(Rows of pointing data)
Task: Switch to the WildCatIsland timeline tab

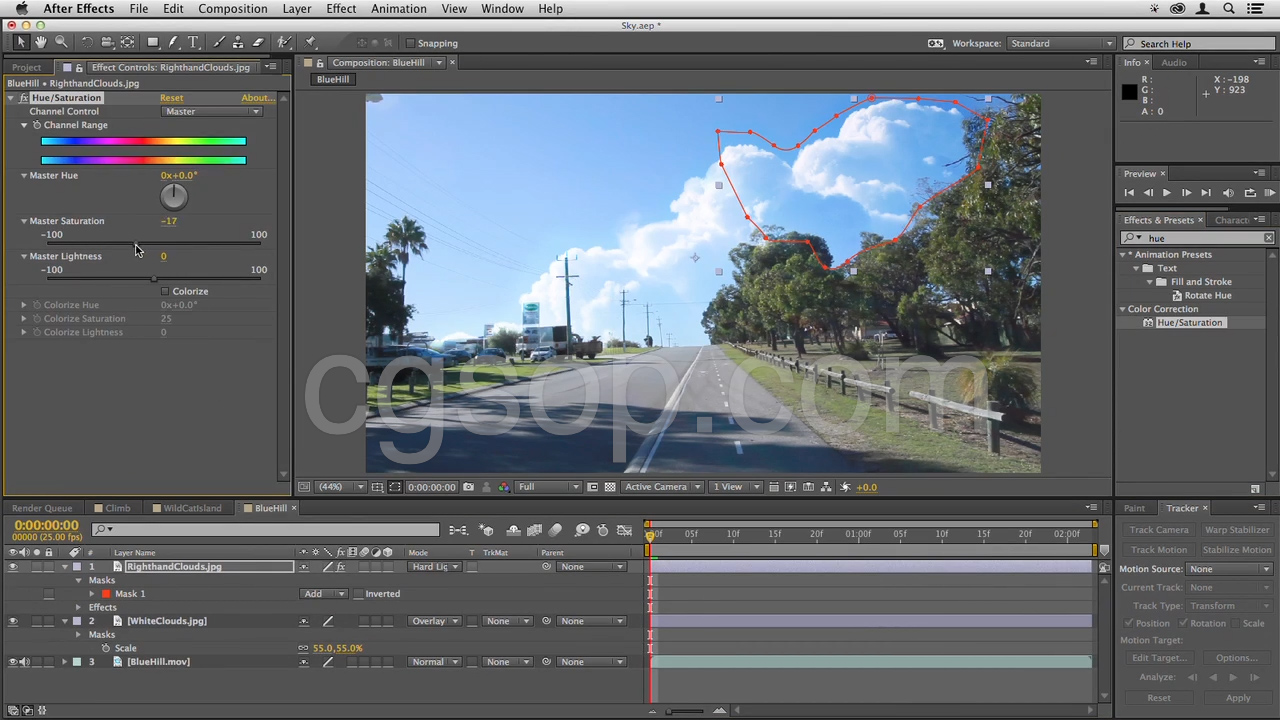Action: point(192,508)
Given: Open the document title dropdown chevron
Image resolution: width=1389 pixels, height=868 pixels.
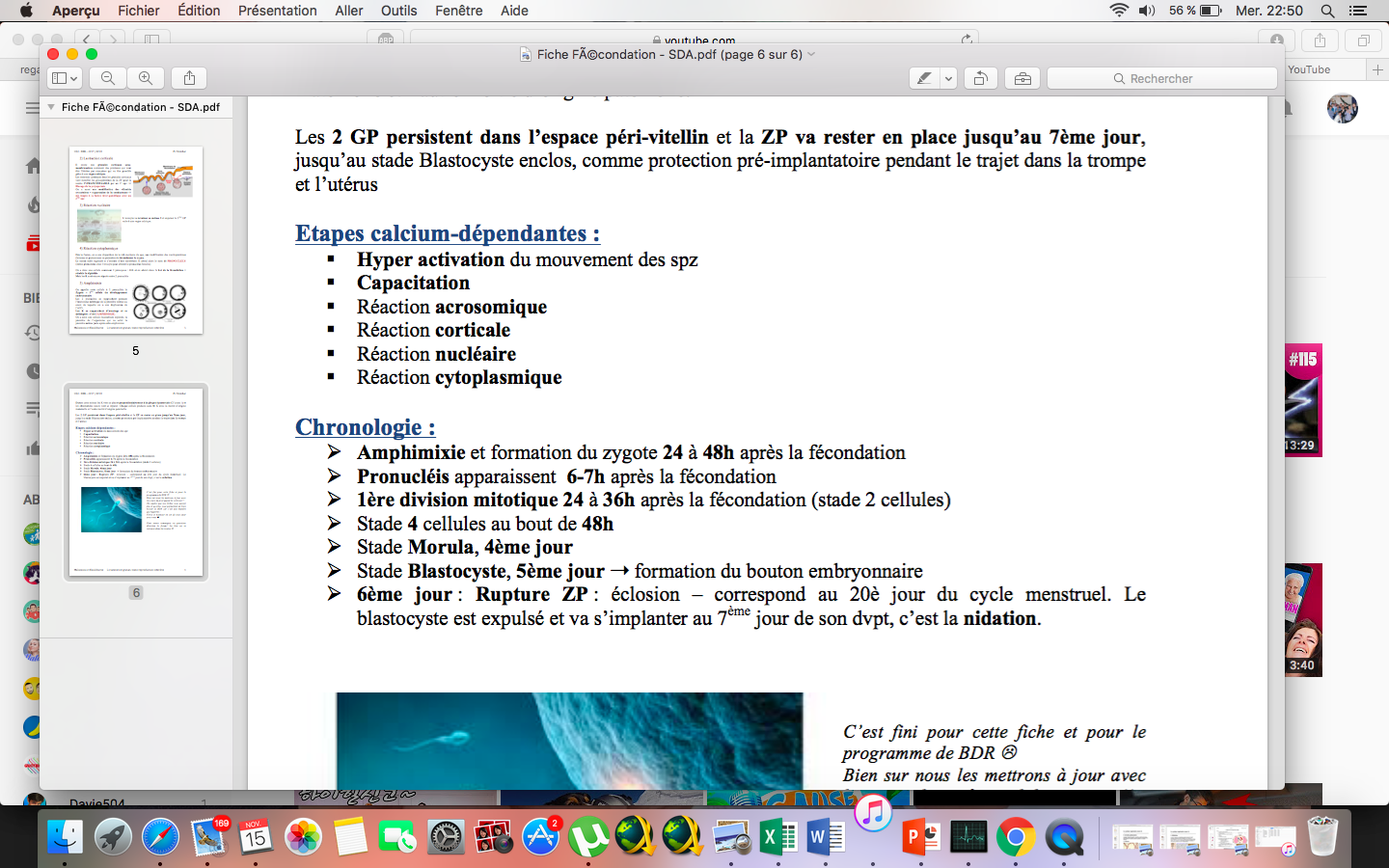Looking at the screenshot, I should [x=811, y=54].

▶ [INSTRUCTIONS FOR THE TASK]:
Render the lines above as a Markdown table with the columns "No." and "Line", numbering each row and skipping blank lines. Leave the pictures out of the answer.

▶ [FINISHED EXERCISE]:
| No. | Line |
|---|---|
| 1 | Task: Switch to the WildCatIsland timeline tab |
| 2 | Action: point(192,508) |
| 3 | Given: Open the document title dropdown chevron |
| 4 | Image resolution: width=1389 pixels, height=868 pixels. |
| 5 | Looking at the screenshot, I should [x=811, y=54]. |